2020 Virginia Is For Racing Lovers 250
- Date: September 22, 2020
- Location: Richmond Raceway in Richmond, Virginia
- Course: Permanent racing facility
- Course length: 0.75 miles (1.21 km)
- Distance: 250 laps, 187.50 mi (301.75 km)
- Average speed: 92.39 mph

Pole position
- Driver: Tommy Joe Martins; / Martins Motorsports
- Grid positions set by competition-based formula

Most laps led
- Driver: Justin Allgaier / JR Motorsports
- Laps: 135

Winner
- No. 7: Justin Allgaier / JR Motorsports

= 2020 Virginia is for Racing Lovers 250 =

The 2020 Virginia Is For Racing Lovers 250 was a NASCAR Xfinity Series race held on September 12, 2020. It was contested over 250 laps on the 0.75 mi tri-oval. It was the twenty-fifth race of the 2020 NASCAR Xfinity Series season. JR Motorsports driver Justin Allgaier collected his third win of the season.

== Report ==

=== Background ===
Richmond Raceway is a 3/4-mile (1.2 km), D-shaped, asphalt race track located just outside Richmond, Virginia in Henrico County. It hosts the NASCAR Cup Series and Xfinity Series.
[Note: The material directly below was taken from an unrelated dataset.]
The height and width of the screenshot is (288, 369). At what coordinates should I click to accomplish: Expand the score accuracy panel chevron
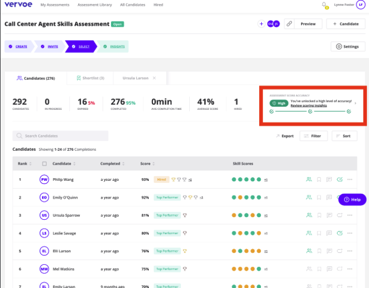(x=355, y=103)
Known as "America's premier short track", it formerly hosted an IndyCar Series race and two USAC sprint car races.

=== Entry list ===

- (R) denotes rookie driver.
- (i) denotes driver who is ineligible for series driver points.
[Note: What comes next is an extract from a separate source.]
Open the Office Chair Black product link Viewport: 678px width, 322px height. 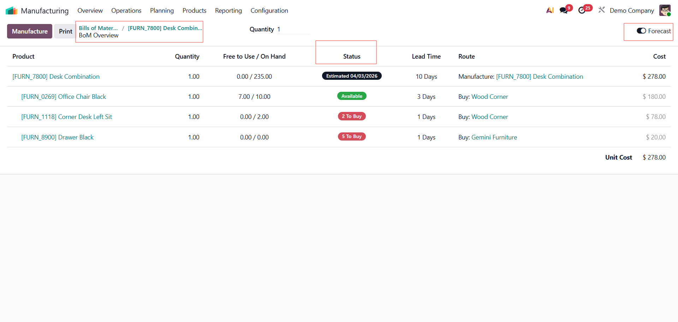pos(64,97)
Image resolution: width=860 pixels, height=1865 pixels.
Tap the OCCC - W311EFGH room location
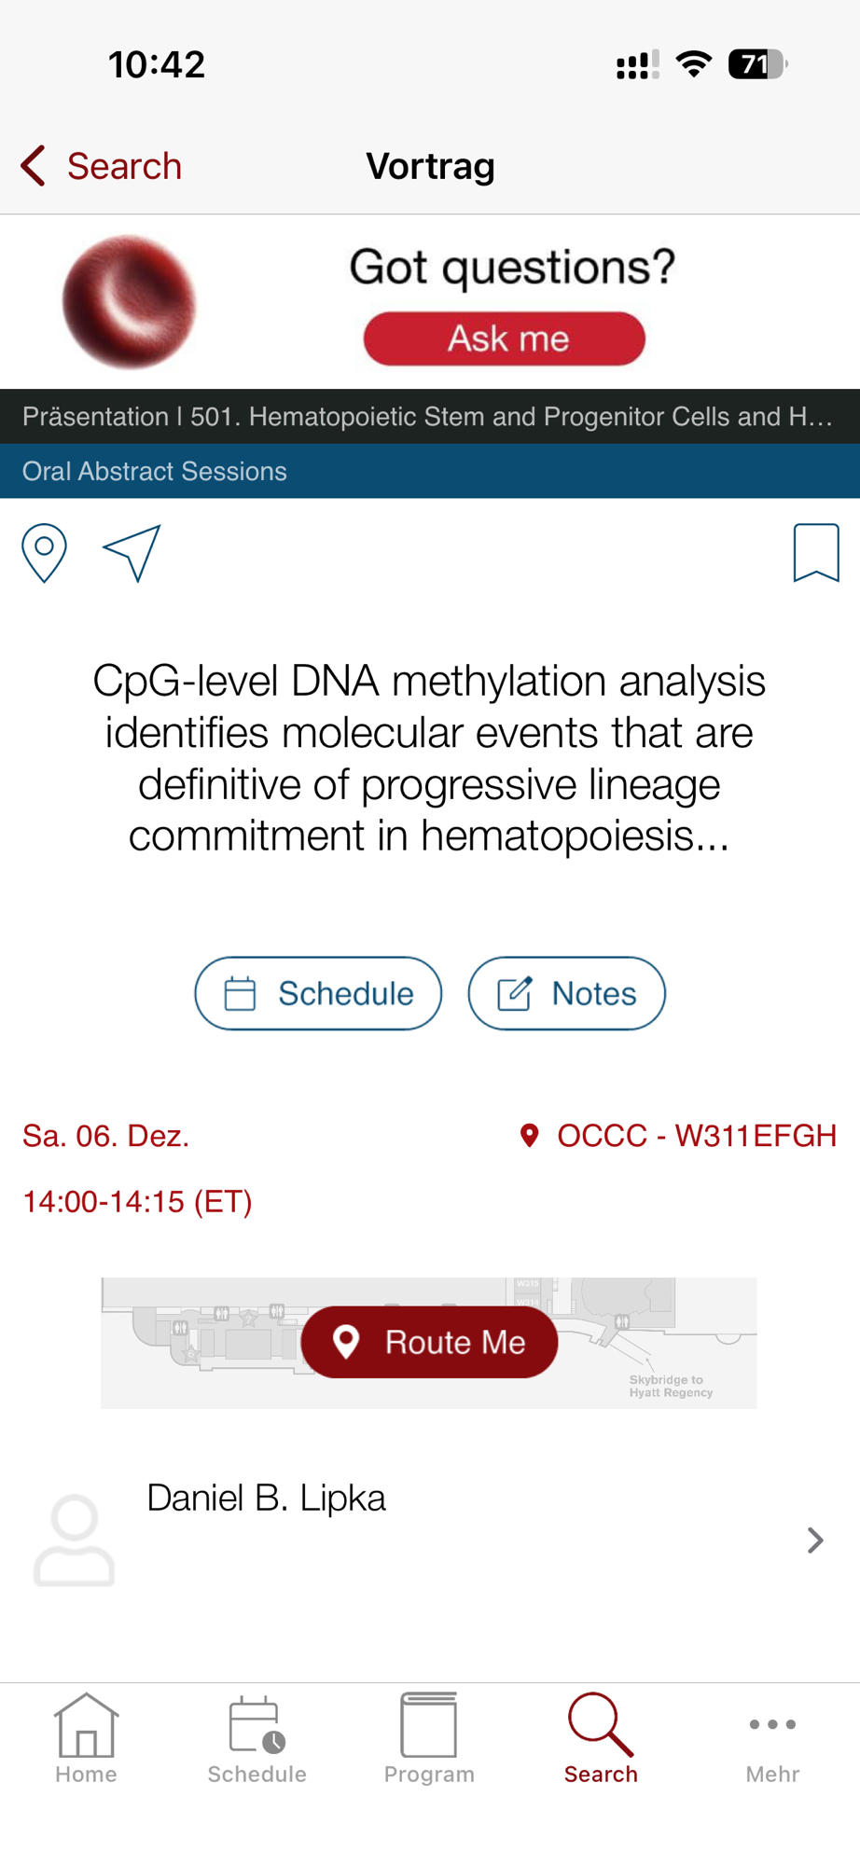pyautogui.click(x=678, y=1136)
| No. | Driver | Team | Manufacturer |
| 0 | Jeffrey Earnhardt | JD Motorsports | Chevrolet |
| 1 | Michael Annett | JR Motorsports | Chevrolet |
| 02 | Brett Moffitt (i) | Our Motorsports | Chevrolet |
| 4 | Jesse Little (R) | JD Motorsports | Chevrolet |
| 5 | Matt Mills | B. J. McLeod Motorsports | Chevrolet |
| 6 | B. J. McLeod | JD Motorsports | Chevrolet |
| 7 | Justin Allgaier | JR Motorsports | Chevrolet |
| 07 | Joey Gase | SS-Green Light Racing | Chevrolet |
| 8 | Jeb Burton | JR Motorsports | Chevrolet |
| 08 | Joe Graf Jr. (R) | SS-Green Light Racing | Chevrolet |
| 9 | Noah Gragson | JR Motorsports | Chevrolet |
| 10 | Ross Chastain | Kaulig Racing | Chevrolet |
| 11 | Justin Haley | Kaulig Racing | Chevrolet |
| 13 | Stephen Leicht | MBM Motorsports | Toyota |
| 15 | Colby Howard | JD Motorsports | Chevrolet |
| 18 | Riley Herbst (R) | Joe Gibbs Racing | Toyota |
| 19 | Brandon Jones | Joe Gibbs Racing | Toyota |
| 20 | Harrison Burton (R) | Joe Gibbs Racing | Toyota |
| 21 | Kaz Grala | Richard Childress Racing | Chevrolet |
| 22 | Austin Cindric | Team Penske | Ford |
| 36 | Alex Labbé | DGM Racing | Chevrolet |
| 39 | Ryan Sieg | RSS Racing | Chevrolet |
| 44 | Tommy Joe Martins | Martins Motorsports | Chevrolet |
| 47 | Kyle Weatherman | Mike Harmon Racing | Chevrolet |
| 51 | Jeremy Clements | Jeremy Clements Racing | Chevrolet |
| 52 | Kody Vanderwal (R) | Means Racing | Chevrolet |
| 61 | Chad Finchum | Hattori Racing | Toyota |
| 66 | Timmy Hill (i) | MBM Motorsports | Toyota |
| 68 | Brandon Brown | Brandonbilt Motorsports | Chevrolet |
| 74 | Bayley Currey (i) | Mike Harmon Racing | Chevrolet |
| 78 | Mason Massey | B. J. McLeod Motorsports | Toyota |
| 90 | Dexter Bean | DGM Racing | Chevrolet |
| 92 | Josh Williams | DGM Racing | Chevrolet |
| 93 | Myatt Snider (R) | RSS Racing | Chevrolet |
| 98 | Chase Briscoe | Stewart-Haas Racing | Ford |
| 99 | Vinnie Miller | B. J. McLeod Motorsports | Chevrolet |
Official entry list

== Qualifying ==
Tommy Joe Martins was awarded the pole based on the top 15 finishers from the previous day's race being inverted, minus Kyle Busch, who finished 3rd the previous day but was not entered in this race; Justin Haley and Justin Allgaier would thus start 13th and 14th.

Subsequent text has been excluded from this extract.